Task statement:
Search the data for "below". Each line containing it is to be copied.

=-=-=-=-=

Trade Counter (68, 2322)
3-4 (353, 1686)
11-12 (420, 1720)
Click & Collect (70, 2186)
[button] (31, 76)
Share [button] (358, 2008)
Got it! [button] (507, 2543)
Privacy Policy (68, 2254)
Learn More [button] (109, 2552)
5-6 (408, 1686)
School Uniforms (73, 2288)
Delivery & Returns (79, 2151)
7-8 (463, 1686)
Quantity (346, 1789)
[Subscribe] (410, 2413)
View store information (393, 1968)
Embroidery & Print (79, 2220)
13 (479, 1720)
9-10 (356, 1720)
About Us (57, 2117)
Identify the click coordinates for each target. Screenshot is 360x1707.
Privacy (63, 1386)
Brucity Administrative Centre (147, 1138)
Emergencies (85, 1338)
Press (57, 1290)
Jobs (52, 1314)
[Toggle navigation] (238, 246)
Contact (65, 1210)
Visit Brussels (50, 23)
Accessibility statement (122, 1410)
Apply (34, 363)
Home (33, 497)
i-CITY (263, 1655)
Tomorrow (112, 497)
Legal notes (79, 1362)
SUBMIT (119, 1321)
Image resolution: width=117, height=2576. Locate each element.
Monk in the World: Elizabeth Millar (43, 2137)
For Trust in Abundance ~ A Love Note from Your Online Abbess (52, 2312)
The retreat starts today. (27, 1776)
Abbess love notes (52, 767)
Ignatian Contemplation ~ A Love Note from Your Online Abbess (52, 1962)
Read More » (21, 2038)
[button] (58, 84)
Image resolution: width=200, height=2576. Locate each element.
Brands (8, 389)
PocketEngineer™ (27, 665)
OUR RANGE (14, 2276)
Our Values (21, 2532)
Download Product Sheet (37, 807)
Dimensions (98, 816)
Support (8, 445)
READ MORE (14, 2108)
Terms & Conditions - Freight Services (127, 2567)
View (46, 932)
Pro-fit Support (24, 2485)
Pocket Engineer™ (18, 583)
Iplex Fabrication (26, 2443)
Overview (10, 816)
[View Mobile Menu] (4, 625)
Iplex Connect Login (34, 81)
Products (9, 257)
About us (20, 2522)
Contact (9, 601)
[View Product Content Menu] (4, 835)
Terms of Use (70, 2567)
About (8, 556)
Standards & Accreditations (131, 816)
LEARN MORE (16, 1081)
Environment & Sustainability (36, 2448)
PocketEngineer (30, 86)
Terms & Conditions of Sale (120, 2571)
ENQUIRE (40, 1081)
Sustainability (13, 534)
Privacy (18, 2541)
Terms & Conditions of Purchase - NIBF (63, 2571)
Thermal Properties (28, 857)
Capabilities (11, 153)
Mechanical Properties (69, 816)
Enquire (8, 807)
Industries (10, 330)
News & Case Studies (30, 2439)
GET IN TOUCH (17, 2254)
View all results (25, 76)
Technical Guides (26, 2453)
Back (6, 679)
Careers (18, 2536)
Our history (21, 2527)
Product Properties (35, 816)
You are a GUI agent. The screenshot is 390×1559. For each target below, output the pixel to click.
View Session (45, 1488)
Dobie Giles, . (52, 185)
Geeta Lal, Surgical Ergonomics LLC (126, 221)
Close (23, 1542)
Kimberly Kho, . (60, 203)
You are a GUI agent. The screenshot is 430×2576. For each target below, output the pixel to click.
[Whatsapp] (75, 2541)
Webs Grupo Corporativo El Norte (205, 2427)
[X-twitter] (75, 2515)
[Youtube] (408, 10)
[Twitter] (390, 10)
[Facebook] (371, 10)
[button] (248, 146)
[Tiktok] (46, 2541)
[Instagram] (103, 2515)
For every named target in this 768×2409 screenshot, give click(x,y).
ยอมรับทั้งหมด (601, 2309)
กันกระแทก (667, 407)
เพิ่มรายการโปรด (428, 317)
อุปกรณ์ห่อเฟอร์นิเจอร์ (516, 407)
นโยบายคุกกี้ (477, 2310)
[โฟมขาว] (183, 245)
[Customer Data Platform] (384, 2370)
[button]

=-=-=-=-=

Result of this exercise:
You are a GUI agent. The screenshot is 390×1559. For each target below, output the pixel to click.
You are a GUI agent. The screenshot is 430×2576. For each target below, output the pixel to click.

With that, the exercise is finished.